他脑子的第三个反应,则是帮助在死后旅途中的拉伊哈。他想至少在另外一个世界里为她做点什么。现在拉伊哈躺在墓穴里很孤独。如果带上两个女儿去墓地,给她念《古兰经》开端章,拉伊哈的痛苦就会减轻些。麦夫鲁特在墓前开始念开端章后不久,原本他就不全懂的词汇相互混淆起来,一些则被他跳过了。他想重要的是祈祷的心意,以此来安慰自己。

头几个月,麦夫鲁特和两个女儿去工业园区墓地给拉伊哈扫墓后,就去杜特泰佩阿克塔什家。

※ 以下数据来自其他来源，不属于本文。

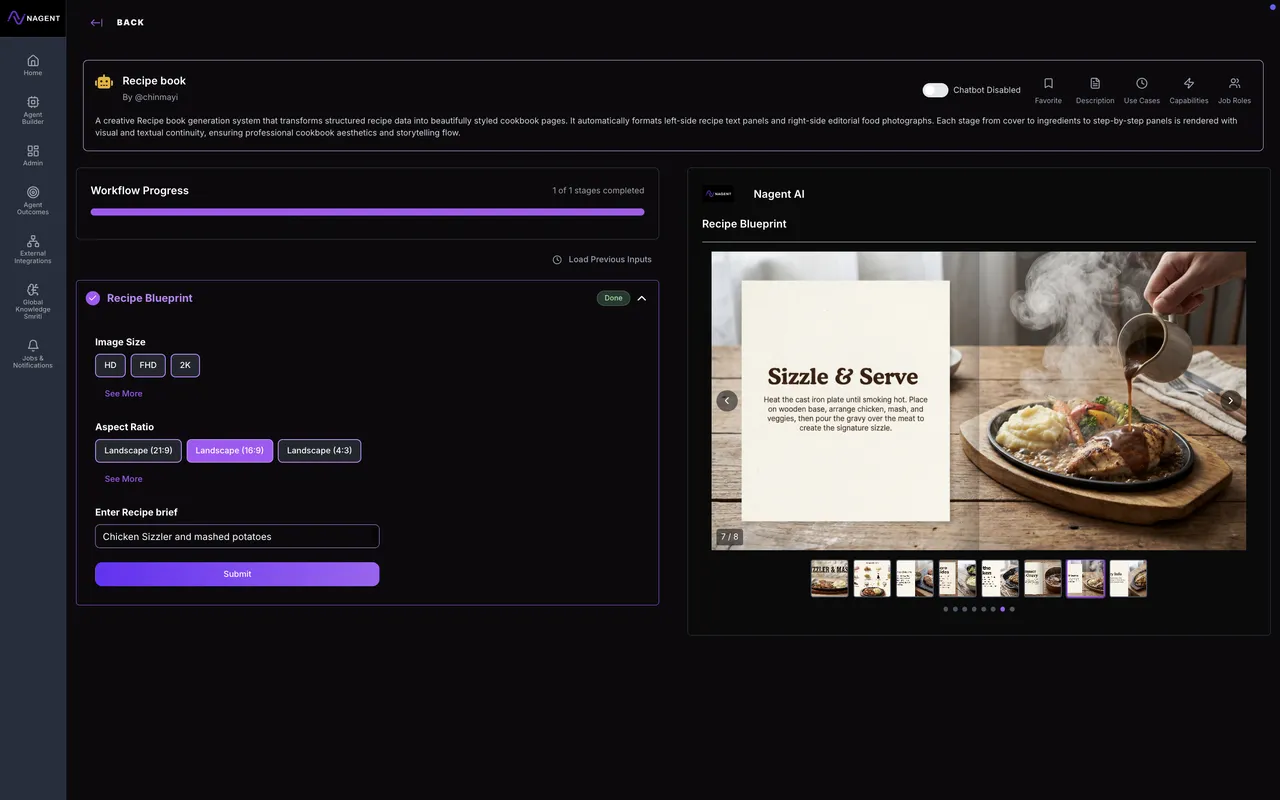Image resolution: width=1280 pixels, height=800 pixels.
Task: Select the FHD image size option
Action: point(148,366)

萨菲耶姨妈和维蒂哈给两个没妈的孩子拿出零食,给她们吃那些日子家里一直准备的巧克力和饼干,打开电视,四个人一起看电影。

扫墓后的这些拜访中,他们遇到了萨米哈两次。因为不再惧怕苏莱曼,萨米哈重新回到了这个多年前为了和费尔哈特私奔而舍弃的家,麦夫鲁特看出了其中的意义:萨米哈是为了见她的外甥女,安慰她们,和她们一起得到安慰,才忍受这种难堪的。

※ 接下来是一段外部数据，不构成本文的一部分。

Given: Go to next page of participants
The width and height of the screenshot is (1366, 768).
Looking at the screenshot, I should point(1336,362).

在他们的一次拜访中,维蒂哈说,如果夏天麦夫鲁特和两个女儿回村去贝伊谢希尔,她也跟着一起去。她说,杰奈特普纳尔的旧学校被改造成了一个招待所,考尔库特为村协会提供了资助,日后协会将扩大。麦夫鲁特还是第一次听说村协会的事情。他还想到在村里不会花太多的钱。

麦夫鲁特和法特玛、菲夫齐耶坐上开往贝伊谢希尔的大巴时,他想自己也许此生再也不回伊斯坦布尔了。然而仅仅过了三天,他就发现,留在村里是带着失去拉伊哈的痛苦构建的一个虚空幻想。因为这里没有面包,最多他们也就是暂住的客人。他要回伊斯坦布尔。他生活的引力中心、愤怒、幸福、拉伊哈,一切的一切都在伊斯坦布尔。

奶奶和两个姑妈一开始的关怀,让两个女孩稍微忘却了一些失去母亲的悲伤,然而她们很快就耗尽了乡村生活的乐趣。村庄依然贫穷,法特玛和菲夫齐耶也不喜欢同龄男孩的关注和玩笑。夜晚,她们和奶奶睡一屋,跟她聊天,听她讲乡村神话故事、过去的争斗、谁跟谁打官司、谁跟谁是敌人,从中她们获得一些乐趣,又有点恐惧地想起失去妈妈的凄苦。麦夫鲁特在村里时清楚地意识到,自己对妈妈怨气满腹,因为她没去伊斯坦布尔,让爸爸和自己孤独地在伊斯坦布尔打拼。如果妈妈和两个姐姐也移居去了伊斯坦布尔,或许拉伊哈就不会落入自己堕胎的绝望境地。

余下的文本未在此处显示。